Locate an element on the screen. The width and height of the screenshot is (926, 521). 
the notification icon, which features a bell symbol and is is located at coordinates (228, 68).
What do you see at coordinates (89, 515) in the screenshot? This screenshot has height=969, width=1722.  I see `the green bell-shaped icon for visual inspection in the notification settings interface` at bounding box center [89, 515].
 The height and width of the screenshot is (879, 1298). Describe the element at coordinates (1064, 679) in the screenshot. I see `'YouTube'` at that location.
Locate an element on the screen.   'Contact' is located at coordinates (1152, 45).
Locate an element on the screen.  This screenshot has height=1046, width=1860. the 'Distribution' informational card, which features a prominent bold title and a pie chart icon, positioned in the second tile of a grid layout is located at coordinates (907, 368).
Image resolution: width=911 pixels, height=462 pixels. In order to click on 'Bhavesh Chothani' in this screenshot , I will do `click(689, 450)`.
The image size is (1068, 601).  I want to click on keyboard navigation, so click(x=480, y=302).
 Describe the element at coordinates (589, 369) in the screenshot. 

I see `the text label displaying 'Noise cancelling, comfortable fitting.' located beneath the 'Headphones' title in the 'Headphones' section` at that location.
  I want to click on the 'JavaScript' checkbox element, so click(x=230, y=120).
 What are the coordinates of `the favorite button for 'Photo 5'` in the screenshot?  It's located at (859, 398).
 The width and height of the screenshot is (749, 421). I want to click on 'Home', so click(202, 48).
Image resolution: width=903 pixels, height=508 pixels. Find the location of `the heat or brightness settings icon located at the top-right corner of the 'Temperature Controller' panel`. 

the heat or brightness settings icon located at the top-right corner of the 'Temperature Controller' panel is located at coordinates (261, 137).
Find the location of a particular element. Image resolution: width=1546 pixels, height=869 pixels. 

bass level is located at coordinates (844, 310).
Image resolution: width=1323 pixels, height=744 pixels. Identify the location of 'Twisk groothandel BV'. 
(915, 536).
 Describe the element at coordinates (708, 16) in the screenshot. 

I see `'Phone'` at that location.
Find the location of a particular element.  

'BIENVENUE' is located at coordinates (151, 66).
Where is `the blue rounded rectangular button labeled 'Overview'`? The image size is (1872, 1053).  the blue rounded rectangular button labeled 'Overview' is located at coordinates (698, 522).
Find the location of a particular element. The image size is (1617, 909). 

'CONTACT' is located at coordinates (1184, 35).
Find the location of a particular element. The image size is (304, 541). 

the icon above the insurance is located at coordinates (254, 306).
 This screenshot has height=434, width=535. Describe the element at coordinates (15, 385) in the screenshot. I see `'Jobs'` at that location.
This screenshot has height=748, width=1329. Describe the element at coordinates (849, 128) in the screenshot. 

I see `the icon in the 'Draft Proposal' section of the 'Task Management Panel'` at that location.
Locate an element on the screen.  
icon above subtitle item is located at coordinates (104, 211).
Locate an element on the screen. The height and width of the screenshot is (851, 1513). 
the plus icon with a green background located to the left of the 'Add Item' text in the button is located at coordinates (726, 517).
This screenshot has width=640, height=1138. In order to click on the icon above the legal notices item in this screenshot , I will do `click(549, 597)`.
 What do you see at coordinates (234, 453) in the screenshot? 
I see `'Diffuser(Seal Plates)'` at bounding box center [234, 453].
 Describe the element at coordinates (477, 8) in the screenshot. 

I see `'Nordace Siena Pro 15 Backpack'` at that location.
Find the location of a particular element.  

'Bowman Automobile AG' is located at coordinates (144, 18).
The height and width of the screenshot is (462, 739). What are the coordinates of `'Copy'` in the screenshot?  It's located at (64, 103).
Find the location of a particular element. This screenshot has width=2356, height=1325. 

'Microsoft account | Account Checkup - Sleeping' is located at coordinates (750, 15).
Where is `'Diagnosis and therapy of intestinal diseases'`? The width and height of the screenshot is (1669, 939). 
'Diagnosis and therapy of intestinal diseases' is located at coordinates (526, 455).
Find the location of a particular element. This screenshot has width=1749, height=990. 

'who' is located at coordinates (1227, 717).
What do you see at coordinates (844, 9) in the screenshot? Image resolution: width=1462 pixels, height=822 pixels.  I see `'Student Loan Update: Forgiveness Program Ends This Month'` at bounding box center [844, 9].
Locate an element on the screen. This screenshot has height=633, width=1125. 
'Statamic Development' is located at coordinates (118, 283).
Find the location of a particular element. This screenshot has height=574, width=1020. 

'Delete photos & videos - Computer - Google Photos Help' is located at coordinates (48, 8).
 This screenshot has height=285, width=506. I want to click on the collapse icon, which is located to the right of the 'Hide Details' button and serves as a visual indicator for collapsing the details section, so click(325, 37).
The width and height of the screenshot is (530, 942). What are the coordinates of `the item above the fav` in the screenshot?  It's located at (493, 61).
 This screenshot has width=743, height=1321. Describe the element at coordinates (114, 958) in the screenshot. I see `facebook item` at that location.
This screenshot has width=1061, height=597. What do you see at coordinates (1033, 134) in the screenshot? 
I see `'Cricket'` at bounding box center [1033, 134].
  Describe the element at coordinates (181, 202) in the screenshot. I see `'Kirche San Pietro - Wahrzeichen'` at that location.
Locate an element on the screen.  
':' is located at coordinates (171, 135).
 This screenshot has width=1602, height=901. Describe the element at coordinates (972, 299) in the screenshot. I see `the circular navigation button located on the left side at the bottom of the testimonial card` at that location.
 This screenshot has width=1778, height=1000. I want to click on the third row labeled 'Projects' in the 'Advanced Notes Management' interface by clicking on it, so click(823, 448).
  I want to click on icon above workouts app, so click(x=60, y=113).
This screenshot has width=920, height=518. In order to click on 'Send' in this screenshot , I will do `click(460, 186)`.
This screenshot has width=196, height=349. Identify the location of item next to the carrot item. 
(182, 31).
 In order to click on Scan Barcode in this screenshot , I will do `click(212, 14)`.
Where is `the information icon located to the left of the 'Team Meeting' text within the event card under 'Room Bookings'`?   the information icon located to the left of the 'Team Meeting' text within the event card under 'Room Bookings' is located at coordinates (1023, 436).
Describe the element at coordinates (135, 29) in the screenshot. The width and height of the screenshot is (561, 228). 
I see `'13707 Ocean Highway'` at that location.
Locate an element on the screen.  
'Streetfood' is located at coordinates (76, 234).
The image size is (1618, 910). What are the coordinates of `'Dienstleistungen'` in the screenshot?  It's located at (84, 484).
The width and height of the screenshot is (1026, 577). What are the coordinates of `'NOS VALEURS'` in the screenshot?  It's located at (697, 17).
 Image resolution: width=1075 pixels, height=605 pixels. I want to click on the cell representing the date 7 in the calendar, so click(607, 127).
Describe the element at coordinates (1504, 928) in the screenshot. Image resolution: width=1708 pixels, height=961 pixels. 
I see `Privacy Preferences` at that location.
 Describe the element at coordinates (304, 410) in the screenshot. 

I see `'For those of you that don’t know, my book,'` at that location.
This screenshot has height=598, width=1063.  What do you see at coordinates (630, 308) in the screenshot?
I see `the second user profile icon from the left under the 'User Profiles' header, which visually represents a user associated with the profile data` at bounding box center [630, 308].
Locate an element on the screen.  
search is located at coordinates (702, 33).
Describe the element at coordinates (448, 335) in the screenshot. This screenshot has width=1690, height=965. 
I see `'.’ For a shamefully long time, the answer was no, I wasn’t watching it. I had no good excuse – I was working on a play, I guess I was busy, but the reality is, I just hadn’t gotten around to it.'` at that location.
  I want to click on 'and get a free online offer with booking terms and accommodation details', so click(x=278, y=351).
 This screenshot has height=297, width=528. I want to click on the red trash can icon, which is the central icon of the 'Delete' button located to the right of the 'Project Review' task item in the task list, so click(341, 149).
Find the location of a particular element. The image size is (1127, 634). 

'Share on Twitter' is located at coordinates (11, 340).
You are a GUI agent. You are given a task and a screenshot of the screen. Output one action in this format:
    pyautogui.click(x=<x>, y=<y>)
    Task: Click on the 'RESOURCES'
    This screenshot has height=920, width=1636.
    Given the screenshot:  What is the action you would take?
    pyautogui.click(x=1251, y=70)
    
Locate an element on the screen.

──────────

AIM | Quote word for word the entries from the very first line through the line containing "the notification icon, which", with both the first and last lines included.

SOLUTION FOR THIS TASK |
Locate an element on the screen. The width and height of the screenshot is (926, 521). 
the notification icon, which features a bell symbol and is is located at coordinates (228, 68).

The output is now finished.